Greg Burton, the center’s director of communications and engagement, preaches a strong message of getting every graduate a job—in state, preferably. With an alumni network of more than 500 graduates working in all areas of sport, it’s no wonder the CSL program has enjoyed a 98 percent employment rate for the last two years. This unique program offered at VCU is just one of the many traits that gives Richmond its sports-focused identity.
A Local Approach
Staying active in Richmond is not difficult. The region hosts a variety of activities, from conventional sports to quirky activities like archery tag and foot golf. That’s not to mention the city’s placement along the James River, making it a premier destination for exciting whitewater rafting and kayaking for all ages and levels of experience.
Beyond those natural assets is the nonprofit Sports Backers. Each year, Sports Backers puts on Dominion Energy Riverrock, an outdoor sports and music festival that rallies outdoor brands like Subaru, ENO and Keen. “The strategy is pretty simple: We want to give outdoorsy brands primarily located on the West Coast a foothold on the East Coast,” says Sports Backers Executive Director Jon Lugbill.
The three-day festival, which spans downtown Richmond, is packed with activities like stand-up paddleboarding and kayaking, as well as bouldering and slacklining competitions. The family-friendly event sums up the best of Richmond, says Vincenti. “We get to celebrate all of the sports in the region and what makes Richmond so unique right on the James River,” she says of the festival.
Sports, Eat, Play, Repeat
Because sports and outdoor living are Richmond’s primary focus, the city is littered with historical sites and attractions for young athletes’ families and friends in town for a tournament. During downtime before or after events, families can play at G-Force Karts and Kings Dominion amusement park, or take a tour aboard the RVA Trolley. Richmond’s Carytown neighborhood hosts the city’s urban retail district with streets lined with shopping, local restaurants and community events like the annual Carytown Watermelon Festival.

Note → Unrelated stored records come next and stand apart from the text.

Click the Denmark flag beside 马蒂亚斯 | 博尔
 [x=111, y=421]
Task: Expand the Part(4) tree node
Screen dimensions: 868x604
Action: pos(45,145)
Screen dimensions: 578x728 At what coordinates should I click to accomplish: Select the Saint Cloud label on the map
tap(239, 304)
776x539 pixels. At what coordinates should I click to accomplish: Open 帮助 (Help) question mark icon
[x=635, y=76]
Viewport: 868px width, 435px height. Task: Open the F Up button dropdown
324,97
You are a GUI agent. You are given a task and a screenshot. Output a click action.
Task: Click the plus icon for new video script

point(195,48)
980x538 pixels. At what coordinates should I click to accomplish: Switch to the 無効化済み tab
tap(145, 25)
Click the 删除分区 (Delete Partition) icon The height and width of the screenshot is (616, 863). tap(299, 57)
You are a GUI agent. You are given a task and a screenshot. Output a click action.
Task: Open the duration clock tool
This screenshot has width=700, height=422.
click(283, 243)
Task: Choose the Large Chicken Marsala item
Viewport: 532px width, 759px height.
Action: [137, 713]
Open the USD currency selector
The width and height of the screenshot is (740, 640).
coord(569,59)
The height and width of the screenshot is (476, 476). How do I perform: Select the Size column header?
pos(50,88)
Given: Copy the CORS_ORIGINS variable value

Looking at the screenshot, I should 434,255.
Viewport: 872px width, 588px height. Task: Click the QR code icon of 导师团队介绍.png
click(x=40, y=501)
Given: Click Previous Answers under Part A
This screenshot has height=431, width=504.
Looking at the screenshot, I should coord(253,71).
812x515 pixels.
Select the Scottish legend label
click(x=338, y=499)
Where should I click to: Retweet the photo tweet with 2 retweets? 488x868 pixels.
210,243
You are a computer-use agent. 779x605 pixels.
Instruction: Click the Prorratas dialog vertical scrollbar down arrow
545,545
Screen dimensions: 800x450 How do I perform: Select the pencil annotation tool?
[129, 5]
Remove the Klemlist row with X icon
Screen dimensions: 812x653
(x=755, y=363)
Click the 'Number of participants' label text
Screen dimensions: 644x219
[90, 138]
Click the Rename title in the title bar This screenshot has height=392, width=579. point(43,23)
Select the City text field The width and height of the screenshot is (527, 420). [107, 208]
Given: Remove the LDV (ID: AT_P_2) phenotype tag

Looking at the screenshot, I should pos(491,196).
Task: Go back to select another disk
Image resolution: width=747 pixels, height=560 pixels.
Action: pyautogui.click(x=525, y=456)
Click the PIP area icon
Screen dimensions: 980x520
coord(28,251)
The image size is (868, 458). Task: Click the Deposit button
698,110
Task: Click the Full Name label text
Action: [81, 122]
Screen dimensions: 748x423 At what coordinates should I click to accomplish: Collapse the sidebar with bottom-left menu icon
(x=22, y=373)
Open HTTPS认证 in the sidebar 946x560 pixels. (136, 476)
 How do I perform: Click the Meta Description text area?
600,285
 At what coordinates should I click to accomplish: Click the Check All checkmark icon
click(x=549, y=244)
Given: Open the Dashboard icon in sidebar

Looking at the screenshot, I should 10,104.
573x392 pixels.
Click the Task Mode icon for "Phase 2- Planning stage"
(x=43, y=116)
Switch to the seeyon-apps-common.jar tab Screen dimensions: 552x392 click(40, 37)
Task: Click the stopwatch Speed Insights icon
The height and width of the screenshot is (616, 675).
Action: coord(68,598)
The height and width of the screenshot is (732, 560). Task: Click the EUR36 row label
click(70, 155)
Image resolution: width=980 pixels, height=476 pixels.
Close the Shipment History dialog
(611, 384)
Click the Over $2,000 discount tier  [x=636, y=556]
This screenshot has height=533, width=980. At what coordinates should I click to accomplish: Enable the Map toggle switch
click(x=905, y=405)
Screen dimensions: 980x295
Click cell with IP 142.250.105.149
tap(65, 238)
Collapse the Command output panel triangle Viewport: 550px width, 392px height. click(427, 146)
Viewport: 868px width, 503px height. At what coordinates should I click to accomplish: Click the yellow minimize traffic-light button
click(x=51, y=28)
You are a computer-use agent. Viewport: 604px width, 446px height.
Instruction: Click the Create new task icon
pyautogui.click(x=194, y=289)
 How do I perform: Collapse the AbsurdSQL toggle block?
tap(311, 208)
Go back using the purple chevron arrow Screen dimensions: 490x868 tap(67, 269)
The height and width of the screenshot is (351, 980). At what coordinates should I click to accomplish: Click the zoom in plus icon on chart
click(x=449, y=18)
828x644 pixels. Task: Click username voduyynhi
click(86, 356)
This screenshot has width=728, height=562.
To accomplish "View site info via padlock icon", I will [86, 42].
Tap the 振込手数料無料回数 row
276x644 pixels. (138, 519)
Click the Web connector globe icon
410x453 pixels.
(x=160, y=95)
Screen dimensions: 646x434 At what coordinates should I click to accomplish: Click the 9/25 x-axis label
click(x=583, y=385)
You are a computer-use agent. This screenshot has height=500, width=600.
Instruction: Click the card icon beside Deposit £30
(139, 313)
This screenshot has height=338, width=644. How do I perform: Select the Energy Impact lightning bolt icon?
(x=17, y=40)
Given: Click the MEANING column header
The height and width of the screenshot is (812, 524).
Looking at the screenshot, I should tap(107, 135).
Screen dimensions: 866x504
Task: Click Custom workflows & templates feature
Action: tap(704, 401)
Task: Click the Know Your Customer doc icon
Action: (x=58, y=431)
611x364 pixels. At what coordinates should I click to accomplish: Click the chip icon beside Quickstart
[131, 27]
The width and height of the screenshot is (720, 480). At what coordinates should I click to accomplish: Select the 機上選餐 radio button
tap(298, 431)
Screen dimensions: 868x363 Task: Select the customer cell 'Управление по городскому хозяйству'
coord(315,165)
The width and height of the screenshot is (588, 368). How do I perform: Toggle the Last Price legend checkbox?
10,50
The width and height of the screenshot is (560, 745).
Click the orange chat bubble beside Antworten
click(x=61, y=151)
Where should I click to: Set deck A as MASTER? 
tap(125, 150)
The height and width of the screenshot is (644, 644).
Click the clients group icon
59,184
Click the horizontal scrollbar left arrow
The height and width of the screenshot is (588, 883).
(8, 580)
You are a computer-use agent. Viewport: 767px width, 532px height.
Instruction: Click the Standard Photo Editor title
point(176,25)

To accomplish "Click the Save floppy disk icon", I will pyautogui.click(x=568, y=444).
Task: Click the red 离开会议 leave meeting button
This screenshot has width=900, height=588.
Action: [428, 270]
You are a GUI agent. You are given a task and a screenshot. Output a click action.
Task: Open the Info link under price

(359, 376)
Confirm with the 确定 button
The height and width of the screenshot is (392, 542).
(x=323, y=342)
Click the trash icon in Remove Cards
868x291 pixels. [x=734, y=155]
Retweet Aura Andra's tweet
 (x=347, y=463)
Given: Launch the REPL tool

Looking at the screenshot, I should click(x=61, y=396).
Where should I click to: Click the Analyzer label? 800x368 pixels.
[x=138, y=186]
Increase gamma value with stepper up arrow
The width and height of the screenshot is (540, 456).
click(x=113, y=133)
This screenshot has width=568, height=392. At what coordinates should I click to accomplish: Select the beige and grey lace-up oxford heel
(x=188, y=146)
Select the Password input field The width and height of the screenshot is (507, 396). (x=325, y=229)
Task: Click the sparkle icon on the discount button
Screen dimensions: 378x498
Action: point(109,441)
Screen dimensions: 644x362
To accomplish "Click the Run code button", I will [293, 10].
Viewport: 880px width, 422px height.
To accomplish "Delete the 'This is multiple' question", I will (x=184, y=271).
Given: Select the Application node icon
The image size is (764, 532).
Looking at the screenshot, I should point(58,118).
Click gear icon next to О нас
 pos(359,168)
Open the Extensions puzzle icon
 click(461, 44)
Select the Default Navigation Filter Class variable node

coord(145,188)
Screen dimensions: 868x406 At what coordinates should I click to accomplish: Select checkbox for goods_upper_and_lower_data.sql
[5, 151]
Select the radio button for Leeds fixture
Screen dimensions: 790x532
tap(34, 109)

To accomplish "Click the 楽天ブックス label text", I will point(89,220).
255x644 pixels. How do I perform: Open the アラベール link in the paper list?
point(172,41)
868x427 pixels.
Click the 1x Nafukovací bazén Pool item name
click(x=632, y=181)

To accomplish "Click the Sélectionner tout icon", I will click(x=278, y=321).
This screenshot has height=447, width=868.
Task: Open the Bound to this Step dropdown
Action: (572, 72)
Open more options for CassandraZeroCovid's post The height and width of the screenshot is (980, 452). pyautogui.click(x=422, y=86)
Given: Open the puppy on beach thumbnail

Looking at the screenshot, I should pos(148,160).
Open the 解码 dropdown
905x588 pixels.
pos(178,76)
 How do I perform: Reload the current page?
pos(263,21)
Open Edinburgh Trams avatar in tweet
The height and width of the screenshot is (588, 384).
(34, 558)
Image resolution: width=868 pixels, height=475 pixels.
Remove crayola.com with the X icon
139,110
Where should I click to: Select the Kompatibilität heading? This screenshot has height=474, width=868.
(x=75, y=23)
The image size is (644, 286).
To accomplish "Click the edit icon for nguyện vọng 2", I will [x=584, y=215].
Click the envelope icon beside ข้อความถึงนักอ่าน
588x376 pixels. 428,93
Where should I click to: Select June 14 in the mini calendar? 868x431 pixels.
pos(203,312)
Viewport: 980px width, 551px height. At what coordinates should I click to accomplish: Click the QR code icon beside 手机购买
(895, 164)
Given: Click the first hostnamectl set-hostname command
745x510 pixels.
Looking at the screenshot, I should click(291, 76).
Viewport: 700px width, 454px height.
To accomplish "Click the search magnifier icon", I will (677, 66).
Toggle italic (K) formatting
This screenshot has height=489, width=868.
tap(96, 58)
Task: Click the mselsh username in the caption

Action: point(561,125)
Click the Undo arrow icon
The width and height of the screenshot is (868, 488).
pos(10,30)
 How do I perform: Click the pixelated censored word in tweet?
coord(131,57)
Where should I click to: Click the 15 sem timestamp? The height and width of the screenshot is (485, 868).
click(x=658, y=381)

Looking to draw the tension out of competition? River City Roll, a boutique bowling alley with a heavy focus on food and beverage, just arrived to the city and already attracts large groups hungry for something off the field. The lanes at River City Roll are specifically designed to be just short of those at a competitive bowling alley, keeping the spirit of the venue casual. Richmond is home to a flourishing craft beer and cidery scene with local favorites like The Veil Brewing Co. and Ardent Craft Ales, and also was chosen to be another hub by California giant Stone Brewing.